She surprised him. She said, “Luweewu, it would be terrible for me to have children now.”

He looked down at her face: not enraged, but very serious. She said, “If I mate now with Kawaresksenjajok, I may bring forth a baby to die in the fire of the sun.”

“Then don’t. He’s too young anyway.”

“No, he’s not.”

“Oh. Well. Don’t you have—No, you wouldn’t be carrying contraceptives. Well, can’t you estimate your fertile period and avoid it?”

“I don’t understand. No, wait, I do understand. Luweewu, our species ruled most of the world because of our command of the nuances and variations of rishathra. Do you know how we learned so much about rishathra?”

“Just lucky, I guess?”

“Luweewu, some species are more fertile than others.”

“Oh.”

“Before history began, we learned that rishathra is the way not to have children. If we mate, four falans later there is a child. Luweewu, can the world be saved? Do you know that the world can be saved?”

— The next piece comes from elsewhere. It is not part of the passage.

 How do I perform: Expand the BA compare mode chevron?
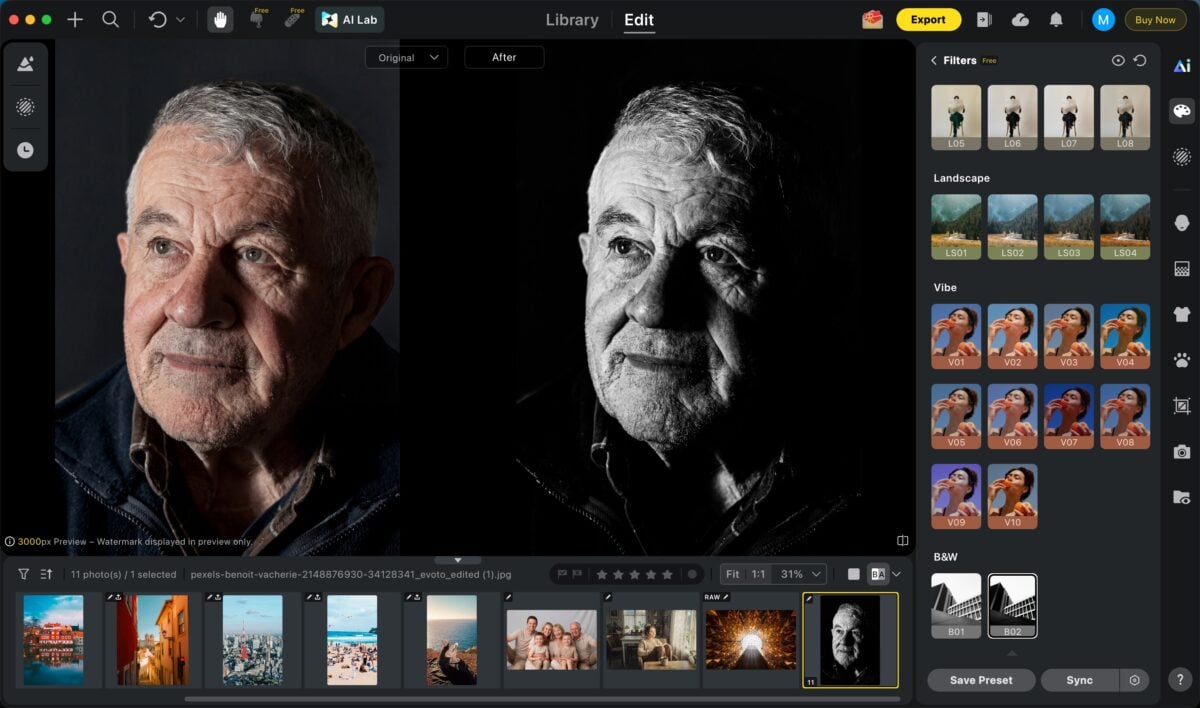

Oh, to be on sabbatical. Alone in a singleship, light-years from all responsibility to anyone but Louis Wu. Oh, to be under the wire … “I can’t guarantee anything at all.”

“Then do rishathra with me, to let me stop thinking of Kawaresksenjajok!”

It was not the most flattering proposal of Louis Wu’s young life. He asked, “How do we ease his mind?”

“There is no way. Poor boy, he must suffer.”

Then you can both suffer, Louis thought. But he couldn’t make himself say it. The woman was serious, and she was hurting, and she was right. This was not a time to bring a baby City Builder into the world.

And he wanted her.

He climbed out of free fall and took her to the water bed. He was glad that Kawaresksenjajok had retired to the cargo hold. What would the boy have to say tomorrow morning?

Chapter 26

Beneath the Waters

Louis woke under gravity, with a smile on his face, a pleasant ache in every muscle, and a grittiness in his eyes. He had slept very little last night. Harkabeeparolyn hadn’t exaggerated her urgency. He had never known (despite his time with Halrloprillalar) that City Builders went into heat.

He shifted, and the big bed surged beneath him. A body rolled against him: Kawaresksenjajok, on his belly, spread out like a starfish and snoring gently.

Harkabeeparolyn, curled in orange fur at the foot of the bed, stirred and sat up. She said, perhaps in apology at leaving him, “I kept waking up and not knowing where I was, with the bed heaving under me.”

Culture shock, he thought. He remembered that Halrloprillalar had liked the sleeping field, but not for sleeping. “There’s plenty of floor. How do you feel?”

“Much better, for the moment. Thank you.”

“Thank you. Are you hungry?”

“Not yet.”





He exercised. His muscles were still hard, but he was out of practice. The City Builders watched him with puzzled expressions. Afterward he dialed breakfast: melon, soufflés Grand Marnier, muffins, coffee. His guests refused the coffee, predictably, and also the muffins.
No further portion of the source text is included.